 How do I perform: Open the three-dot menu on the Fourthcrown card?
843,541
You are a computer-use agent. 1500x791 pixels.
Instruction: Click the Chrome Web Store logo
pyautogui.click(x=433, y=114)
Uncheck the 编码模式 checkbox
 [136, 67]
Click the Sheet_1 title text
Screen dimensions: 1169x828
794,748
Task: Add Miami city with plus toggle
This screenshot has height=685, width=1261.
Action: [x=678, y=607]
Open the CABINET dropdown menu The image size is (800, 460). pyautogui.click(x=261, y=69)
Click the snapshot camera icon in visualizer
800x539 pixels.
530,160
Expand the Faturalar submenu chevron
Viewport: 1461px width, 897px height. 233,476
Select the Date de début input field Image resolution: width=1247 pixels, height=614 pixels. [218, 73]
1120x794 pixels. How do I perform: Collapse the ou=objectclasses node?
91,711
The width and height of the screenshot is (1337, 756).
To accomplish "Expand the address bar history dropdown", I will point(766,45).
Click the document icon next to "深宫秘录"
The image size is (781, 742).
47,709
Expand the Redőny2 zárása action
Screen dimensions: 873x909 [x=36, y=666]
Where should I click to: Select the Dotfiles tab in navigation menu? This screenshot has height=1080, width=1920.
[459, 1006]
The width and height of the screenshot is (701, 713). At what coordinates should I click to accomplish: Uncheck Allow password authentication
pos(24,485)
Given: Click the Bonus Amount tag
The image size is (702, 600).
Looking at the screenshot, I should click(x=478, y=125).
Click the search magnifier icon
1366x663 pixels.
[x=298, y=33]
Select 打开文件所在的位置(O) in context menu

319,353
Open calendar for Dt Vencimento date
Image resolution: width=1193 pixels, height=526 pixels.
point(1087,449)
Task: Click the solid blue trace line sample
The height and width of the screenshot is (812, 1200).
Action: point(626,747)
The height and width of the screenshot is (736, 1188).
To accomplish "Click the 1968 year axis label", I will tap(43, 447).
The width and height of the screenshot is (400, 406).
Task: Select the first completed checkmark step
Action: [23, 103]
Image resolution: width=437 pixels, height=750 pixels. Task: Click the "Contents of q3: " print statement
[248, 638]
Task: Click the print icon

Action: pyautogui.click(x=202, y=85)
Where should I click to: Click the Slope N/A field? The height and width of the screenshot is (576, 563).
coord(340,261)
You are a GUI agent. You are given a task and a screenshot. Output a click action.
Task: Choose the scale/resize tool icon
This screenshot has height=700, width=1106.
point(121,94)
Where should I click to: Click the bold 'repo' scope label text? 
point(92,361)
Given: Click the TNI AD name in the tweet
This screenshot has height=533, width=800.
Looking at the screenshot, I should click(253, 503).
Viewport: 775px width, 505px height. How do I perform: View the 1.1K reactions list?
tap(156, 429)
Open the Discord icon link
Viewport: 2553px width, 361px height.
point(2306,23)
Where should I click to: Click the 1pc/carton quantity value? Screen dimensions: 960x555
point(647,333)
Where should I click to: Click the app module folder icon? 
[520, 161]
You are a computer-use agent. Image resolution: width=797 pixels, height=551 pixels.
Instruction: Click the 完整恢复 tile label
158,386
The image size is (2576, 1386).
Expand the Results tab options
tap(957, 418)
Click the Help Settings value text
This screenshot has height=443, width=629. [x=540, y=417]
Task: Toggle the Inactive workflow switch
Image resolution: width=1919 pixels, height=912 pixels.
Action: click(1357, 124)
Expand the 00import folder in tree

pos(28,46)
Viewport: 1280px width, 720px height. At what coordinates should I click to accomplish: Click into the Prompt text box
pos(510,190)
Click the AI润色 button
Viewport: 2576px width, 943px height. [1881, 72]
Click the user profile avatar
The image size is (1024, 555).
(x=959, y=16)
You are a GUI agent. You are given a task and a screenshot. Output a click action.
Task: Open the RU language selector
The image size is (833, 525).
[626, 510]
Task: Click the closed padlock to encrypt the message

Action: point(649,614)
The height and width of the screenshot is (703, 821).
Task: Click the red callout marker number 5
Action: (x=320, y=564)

* * * * *

(What the task asks) Set down, unchanged, only those lines above that fall between the line with "Click the Help Settings value text" and the line with "Task: Open the RU language selector", the two end lines included.

(Solution to this exercise)
Click the Help Settings value text
This screenshot has height=443, width=629. [x=540, y=417]
Task: Toggle the Inactive workflow switch
Image resolution: width=1919 pixels, height=912 pixels.
Action: click(1357, 124)
Expand the 00import folder in tree

pos(28,46)
Viewport: 1280px width, 720px height. At what coordinates should I click to accomplish: Click into the Prompt text box
pos(510,190)
Click the AI润色 button
Viewport: 2576px width, 943px height. [1881, 72]
Click the user profile avatar
The image size is (1024, 555).
(x=959, y=16)
You are a GUI agent. You are given a task and a screenshot. Output a click action.
Task: Open the RU language selector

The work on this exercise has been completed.